# SOURCE MATERIAL

══════

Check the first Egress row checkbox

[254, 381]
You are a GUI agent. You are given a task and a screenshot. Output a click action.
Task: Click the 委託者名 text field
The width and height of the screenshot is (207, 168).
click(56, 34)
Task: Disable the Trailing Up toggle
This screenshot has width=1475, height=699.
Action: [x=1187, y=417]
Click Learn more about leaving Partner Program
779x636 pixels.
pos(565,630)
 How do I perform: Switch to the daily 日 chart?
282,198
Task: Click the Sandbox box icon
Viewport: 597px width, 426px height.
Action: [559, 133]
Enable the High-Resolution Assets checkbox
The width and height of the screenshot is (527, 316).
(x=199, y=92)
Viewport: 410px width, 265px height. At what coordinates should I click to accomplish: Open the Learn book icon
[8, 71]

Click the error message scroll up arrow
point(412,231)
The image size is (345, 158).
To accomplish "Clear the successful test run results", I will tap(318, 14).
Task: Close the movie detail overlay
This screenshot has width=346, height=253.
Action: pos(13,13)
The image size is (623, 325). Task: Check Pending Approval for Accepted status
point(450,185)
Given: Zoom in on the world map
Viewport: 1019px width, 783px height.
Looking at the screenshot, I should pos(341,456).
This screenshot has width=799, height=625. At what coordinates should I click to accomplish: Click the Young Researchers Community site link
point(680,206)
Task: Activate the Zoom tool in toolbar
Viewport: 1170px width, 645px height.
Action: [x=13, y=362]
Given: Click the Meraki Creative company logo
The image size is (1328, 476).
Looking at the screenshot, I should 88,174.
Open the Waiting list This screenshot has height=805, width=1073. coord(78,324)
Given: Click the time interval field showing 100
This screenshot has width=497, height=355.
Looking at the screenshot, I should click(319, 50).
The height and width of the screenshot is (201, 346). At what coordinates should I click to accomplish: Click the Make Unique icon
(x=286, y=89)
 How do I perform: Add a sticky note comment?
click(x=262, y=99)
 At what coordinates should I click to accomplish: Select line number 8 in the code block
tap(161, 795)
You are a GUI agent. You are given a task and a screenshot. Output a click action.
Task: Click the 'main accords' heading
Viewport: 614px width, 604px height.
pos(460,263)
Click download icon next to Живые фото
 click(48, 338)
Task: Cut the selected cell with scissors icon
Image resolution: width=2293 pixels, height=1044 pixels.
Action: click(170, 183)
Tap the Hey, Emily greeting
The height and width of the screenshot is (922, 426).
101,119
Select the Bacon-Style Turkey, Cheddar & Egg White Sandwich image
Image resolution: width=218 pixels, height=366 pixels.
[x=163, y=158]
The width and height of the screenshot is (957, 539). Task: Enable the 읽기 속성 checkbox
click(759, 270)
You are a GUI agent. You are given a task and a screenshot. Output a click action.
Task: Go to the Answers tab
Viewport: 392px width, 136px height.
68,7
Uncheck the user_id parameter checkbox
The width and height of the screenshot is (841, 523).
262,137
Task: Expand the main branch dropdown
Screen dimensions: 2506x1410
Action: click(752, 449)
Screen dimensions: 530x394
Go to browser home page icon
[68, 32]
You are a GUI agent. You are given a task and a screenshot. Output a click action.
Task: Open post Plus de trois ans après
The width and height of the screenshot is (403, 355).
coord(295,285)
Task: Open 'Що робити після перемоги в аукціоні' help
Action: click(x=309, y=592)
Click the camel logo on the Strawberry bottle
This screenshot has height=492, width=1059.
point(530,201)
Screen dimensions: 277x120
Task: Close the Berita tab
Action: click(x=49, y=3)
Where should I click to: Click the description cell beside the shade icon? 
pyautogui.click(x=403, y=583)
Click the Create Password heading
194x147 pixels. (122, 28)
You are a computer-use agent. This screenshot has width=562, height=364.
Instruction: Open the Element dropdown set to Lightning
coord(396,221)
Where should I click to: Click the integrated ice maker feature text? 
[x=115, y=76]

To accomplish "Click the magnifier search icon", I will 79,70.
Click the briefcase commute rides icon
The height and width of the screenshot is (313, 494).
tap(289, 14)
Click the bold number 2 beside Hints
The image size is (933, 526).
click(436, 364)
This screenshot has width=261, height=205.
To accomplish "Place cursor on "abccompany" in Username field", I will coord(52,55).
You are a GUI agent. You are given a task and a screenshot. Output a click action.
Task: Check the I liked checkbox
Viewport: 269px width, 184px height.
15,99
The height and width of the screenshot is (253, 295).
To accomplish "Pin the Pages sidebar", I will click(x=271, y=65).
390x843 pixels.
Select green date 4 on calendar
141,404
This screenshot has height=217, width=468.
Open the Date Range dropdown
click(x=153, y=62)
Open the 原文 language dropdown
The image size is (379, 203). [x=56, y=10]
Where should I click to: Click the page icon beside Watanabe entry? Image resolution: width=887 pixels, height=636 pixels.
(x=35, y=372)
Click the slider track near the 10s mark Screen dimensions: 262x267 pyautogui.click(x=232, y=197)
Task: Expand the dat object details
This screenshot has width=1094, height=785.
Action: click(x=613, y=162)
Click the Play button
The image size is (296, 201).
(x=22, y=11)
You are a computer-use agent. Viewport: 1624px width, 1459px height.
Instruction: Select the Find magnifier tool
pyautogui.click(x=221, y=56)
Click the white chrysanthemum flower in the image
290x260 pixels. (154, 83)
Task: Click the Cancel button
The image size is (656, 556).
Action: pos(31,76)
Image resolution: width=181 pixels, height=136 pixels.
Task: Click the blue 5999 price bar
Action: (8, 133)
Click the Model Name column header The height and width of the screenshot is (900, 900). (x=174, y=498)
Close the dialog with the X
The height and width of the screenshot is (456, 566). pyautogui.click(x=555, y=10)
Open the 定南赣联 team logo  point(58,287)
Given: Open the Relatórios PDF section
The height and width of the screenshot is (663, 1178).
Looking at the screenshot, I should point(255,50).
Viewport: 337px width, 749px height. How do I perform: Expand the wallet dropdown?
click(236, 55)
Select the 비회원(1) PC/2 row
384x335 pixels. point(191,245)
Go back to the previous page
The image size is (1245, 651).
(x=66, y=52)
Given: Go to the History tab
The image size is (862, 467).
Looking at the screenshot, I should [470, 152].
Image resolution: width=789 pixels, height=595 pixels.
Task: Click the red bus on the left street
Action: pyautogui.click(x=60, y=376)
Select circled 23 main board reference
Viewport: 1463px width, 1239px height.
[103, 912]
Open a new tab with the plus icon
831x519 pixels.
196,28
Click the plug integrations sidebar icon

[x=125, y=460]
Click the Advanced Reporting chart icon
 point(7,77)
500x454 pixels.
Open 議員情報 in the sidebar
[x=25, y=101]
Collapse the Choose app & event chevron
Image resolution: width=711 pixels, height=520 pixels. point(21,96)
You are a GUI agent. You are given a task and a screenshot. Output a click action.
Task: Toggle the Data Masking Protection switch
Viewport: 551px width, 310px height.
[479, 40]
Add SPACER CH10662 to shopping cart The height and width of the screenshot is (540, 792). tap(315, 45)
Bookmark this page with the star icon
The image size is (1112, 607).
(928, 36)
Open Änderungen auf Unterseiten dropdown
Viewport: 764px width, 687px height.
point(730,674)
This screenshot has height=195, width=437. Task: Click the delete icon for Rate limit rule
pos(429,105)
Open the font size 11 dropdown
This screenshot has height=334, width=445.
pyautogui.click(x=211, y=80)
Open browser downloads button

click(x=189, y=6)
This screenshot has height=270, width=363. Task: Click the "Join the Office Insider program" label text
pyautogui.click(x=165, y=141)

══════

# WHAT THE TASK REQUIRES
Repeat all of the rows above word for word.

# ANSWER BELOW
Check the first Egress row checkbox

[254, 381]
You are a GUI agent. You are given a task and a screenshot. Output a click action.
Task: Click the 委託者名 text field
The width and height of the screenshot is (207, 168).
click(56, 34)
Task: Disable the Trailing Up toggle
This screenshot has width=1475, height=699.
Action: [x=1187, y=417]
Click Learn more about leaving Partner Program
779x636 pixels.
pos(565,630)
 How do I perform: Switch to the daily 日 chart?
282,198
Task: Click the Sandbox box icon
Viewport: 597px width, 426px height.
Action: [559, 133]
Enable the High-Resolution Assets checkbox
The width and height of the screenshot is (527, 316).
(x=199, y=92)
Viewport: 410px width, 265px height. At what coordinates should I click to accomplish: Open the Learn book icon
[8, 71]

Click the error message scroll up arrow
point(412,231)
The image size is (345, 158).
To accomplish "Clear the successful test run results", I will tap(318, 14).
Task: Close the movie detail overlay
This screenshot has width=346, height=253.
Action: pos(13,13)
The image size is (623, 325). Task: Check Pending Approval for Accepted status
point(450,185)
Given: Zoom in on the world map
Viewport: 1019px width, 783px height.
Looking at the screenshot, I should pos(341,456).
This screenshot has width=799, height=625. At what coordinates should I click to accomplish: Click the Young Researchers Community site link
point(680,206)
Task: Activate the Zoom tool in toolbar
Viewport: 1170px width, 645px height.
Action: [x=13, y=362]
Given: Click the Meraki Creative company logo
The image size is (1328, 476).
Looking at the screenshot, I should 88,174.
Open the Waiting list This screenshot has height=805, width=1073. coord(78,324)
Given: Click the time interval field showing 100
This screenshot has width=497, height=355.
Looking at the screenshot, I should click(319, 50).
The height and width of the screenshot is (201, 346). At what coordinates should I click to accomplish: Click the Make Unique icon
(x=286, y=89)
 How do I perform: Add a sticky note comment?
click(x=262, y=99)
 At what coordinates should I click to accomplish: Select line number 8 in the code block
tap(161, 795)
You are a GUI agent. You are given a task and a screenshot. Output a click action.
Task: Click the 'main accords' heading
Viewport: 614px width, 604px height.
pos(460,263)
Click download icon next to Живые фото
 click(48, 338)
Task: Cut the selected cell with scissors icon
Image resolution: width=2293 pixels, height=1044 pixels.
Action: click(170, 183)
Tap the Hey, Emily greeting
The height and width of the screenshot is (922, 426).
101,119
Select the Bacon-Style Turkey, Cheddar & Egg White Sandwich image
Image resolution: width=218 pixels, height=366 pixels.
[x=163, y=158]
The width and height of the screenshot is (957, 539). Task: Enable the 읽기 속성 checkbox
click(759, 270)
You are a GUI agent. You are given a task and a screenshot. Output a click action.
Task: Go to the Answers tab
Viewport: 392px width, 136px height.
68,7
Uncheck the user_id parameter checkbox
The width and height of the screenshot is (841, 523).
262,137
Task: Expand the main branch dropdown
Screen dimensions: 2506x1410
Action: click(752, 449)
Screen dimensions: 530x394
Go to browser home page icon
[68, 32]
You are a GUI agent. You are given a task and a screenshot. Output a click action.
Task: Open post Plus de trois ans après
The width and height of the screenshot is (403, 355).
coord(295,285)
Task: Open 'Що робити після перемоги в аукціоні' help
Action: click(x=309, y=592)
Click the camel logo on the Strawberry bottle
This screenshot has height=492, width=1059.
point(530,201)
Screen dimensions: 277x120
Task: Close the Berita tab
Action: click(x=49, y=3)
Where should I click to: Click the description cell beside the shade icon? 
pyautogui.click(x=403, y=583)
Click the Create Password heading
194x147 pixels. (122, 28)
You are a computer-use agent. This screenshot has width=562, height=364.
Instruction: Open the Element dropdown set to Lightning
coord(396,221)
Where should I click to: Click the integrated ice maker feature text? 
[x=115, y=76]

To accomplish "Click the magnifier search icon", I will 79,70.
Click the briefcase commute rides icon
The height and width of the screenshot is (313, 494).
tap(289, 14)
Click the bold number 2 beside Hints
The image size is (933, 526).
click(436, 364)
This screenshot has width=261, height=205.
To accomplish "Place cursor on "abccompany" in Username field", I will coord(52,55).
You are a GUI agent. You are given a task and a screenshot. Output a click action.
Task: Check the I liked checkbox
Viewport: 269px width, 184px height.
15,99
The height and width of the screenshot is (253, 295).
To accomplish "Pin the Pages sidebar", I will click(x=271, y=65).
390x843 pixels.
Select green date 4 on calendar
141,404
This screenshot has height=217, width=468.
Open the Date Range dropdown
click(x=153, y=62)
Open the 原文 language dropdown
The image size is (379, 203). [x=56, y=10]
Where should I click to: Click the page icon beside Watanabe entry? Image resolution: width=887 pixels, height=636 pixels.
(x=35, y=372)
Click the slider track near the 10s mark Screen dimensions: 262x267 pyautogui.click(x=232, y=197)
Task: Expand the dat object details
This screenshot has width=1094, height=785.
Action: click(x=613, y=162)
Click the Play button
The image size is (296, 201).
(x=22, y=11)
You are a computer-use agent. Viewport: 1624px width, 1459px height.
Instruction: Select the Find magnifier tool
pyautogui.click(x=221, y=56)
Click the white chrysanthemum flower in the image
290x260 pixels. (154, 83)
Task: Click the Cancel button
The image size is (656, 556).
Action: pos(31,76)
Image resolution: width=181 pixels, height=136 pixels.
Task: Click the blue 5999 price bar
Action: (8, 133)
Click the Model Name column header The height and width of the screenshot is (900, 900). (x=174, y=498)
Close the dialog with the X
The height and width of the screenshot is (456, 566). pyautogui.click(x=555, y=10)
Open the 定南赣联 team logo  point(58,287)
Given: Open the Relatórios PDF section
The height and width of the screenshot is (663, 1178).
Looking at the screenshot, I should point(255,50).
Viewport: 337px width, 749px height. How do I perform: Expand the wallet dropdown?
click(236, 55)
Select the 비회원(1) PC/2 row
384x335 pixels. point(191,245)
Go back to the previous page
The image size is (1245, 651).
(x=66, y=52)
Given: Go to the History tab
The image size is (862, 467).
Looking at the screenshot, I should [470, 152].
Image resolution: width=789 pixels, height=595 pixels.
Task: Click the red bus on the left street
Action: pyautogui.click(x=60, y=376)
Select circled 23 main board reference
Viewport: 1463px width, 1239px height.
[103, 912]
Open a new tab with the plus icon
831x519 pixels.
196,28
Click the plug integrations sidebar icon

[x=125, y=460]
Click the Advanced Reporting chart icon
 point(7,77)
500x454 pixels.
Open 議員情報 in the sidebar
[x=25, y=101]
Collapse the Choose app & event chevron
Image resolution: width=711 pixels, height=520 pixels. point(21,96)
You are a GUI agent. You are given a task and a screenshot. Output a click action.
Task: Toggle the Data Masking Protection switch
Viewport: 551px width, 310px height.
[479, 40]
Add SPACER CH10662 to shopping cart The height and width of the screenshot is (540, 792). tap(315, 45)
Bookmark this page with the star icon
The image size is (1112, 607).
(928, 36)
Open Änderungen auf Unterseiten dropdown
Viewport: 764px width, 687px height.
point(730,674)
This screenshot has height=195, width=437. Task: Click the delete icon for Rate limit rule
pos(429,105)
Open the font size 11 dropdown
This screenshot has height=334, width=445.
pyautogui.click(x=211, y=80)
Open browser downloads button

click(x=189, y=6)
This screenshot has height=270, width=363. Task: Click the "Join the Office Insider program" label text
pyautogui.click(x=165, y=141)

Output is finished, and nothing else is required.